UP551 Coke's Cole Palmer Problem: When the ambassador misses the party
On 22 April 2026, Coca-Cola unveiled Cole Palmer as its newest football brand ambassador, fronting Premier League and World Cup activations. A month later, Tuchel left him out of the England squad. We use the Palmer story as a way into a wider conversation with Ricardo Fort — former global head of sport at Coca-Cola, now advisor to brands betting billions on the World Cup — about how personal endorsement deals really work in 2026.
The anatomy of an endorsement deal. Ricardo breaks down the numbers: $3-8m per year for a top player, rarely a one-year deal, so you're looking at $10m minimum before activation. Add a global campaign on top and you're at $50-60m of media spend that depends on one player turning up.
Where the leverage sits. Spoiler: not with the brand. By the time the contract gets signed, the creative idea has been built around the player, the agency is in love with the film, and the agent knows it. Ricardo on why the awkward "what if you don't make the squad?" conversation rarely happens — and why contracts that should include triggers for injury, non-selection, and tournament performance often don't.

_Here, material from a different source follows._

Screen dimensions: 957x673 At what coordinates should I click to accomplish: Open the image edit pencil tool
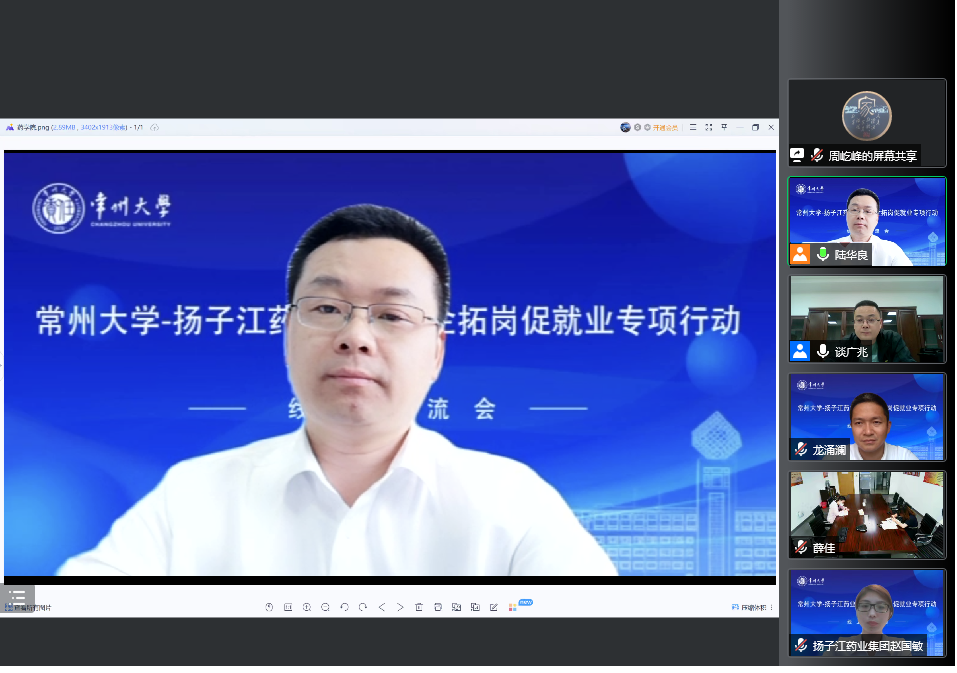click(x=494, y=607)
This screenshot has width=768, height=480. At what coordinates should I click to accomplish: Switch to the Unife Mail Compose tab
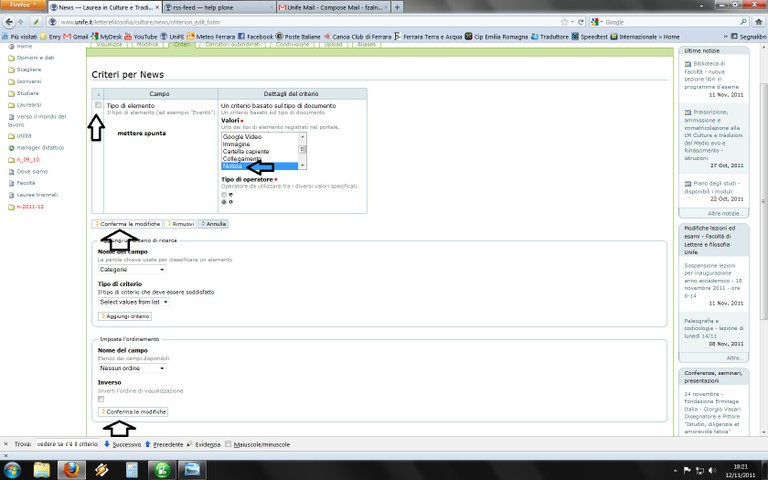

The slow-moving machine. A good World Cup campaign kicks off weeks after the previous one ends. By the time the squad is announced, 90% of the posts, the point-of-sale, the films and the photography are already in the can. Agility in this market is a myth.
The Formula 1 jumpsuit problem. When Vinicius Jr. is fronting campaigns for Visa, Marriott Bonvoy, Rexona, LEGO, Nike, Pepsi and Havaianas, who actually owns him? Ricardo on why most brands have no idea how many other sponsors have signed the same face, and why differentiation has become the real game.
Cultural relevance, examined. The phrase everyone in sports marketing reaches for. Ricardo on why it works for Adidas and Nike, why it's largely delusional for everyone else, and why most brands are still asking players to post twice on Instagram and calling it strategy.
Also covered. FIFA as a bulletproof brand. Why the ticketing land-grab doesn't damage it. Hospitality as a business. The 3am problems that keep sponsorship directors awake during a tournament — lost VIP guests, missing teenagers, last-minute Croatian billionaires arriving by private jet. And the medal-ceremony speech Ricardo describes as the lowest point of his career.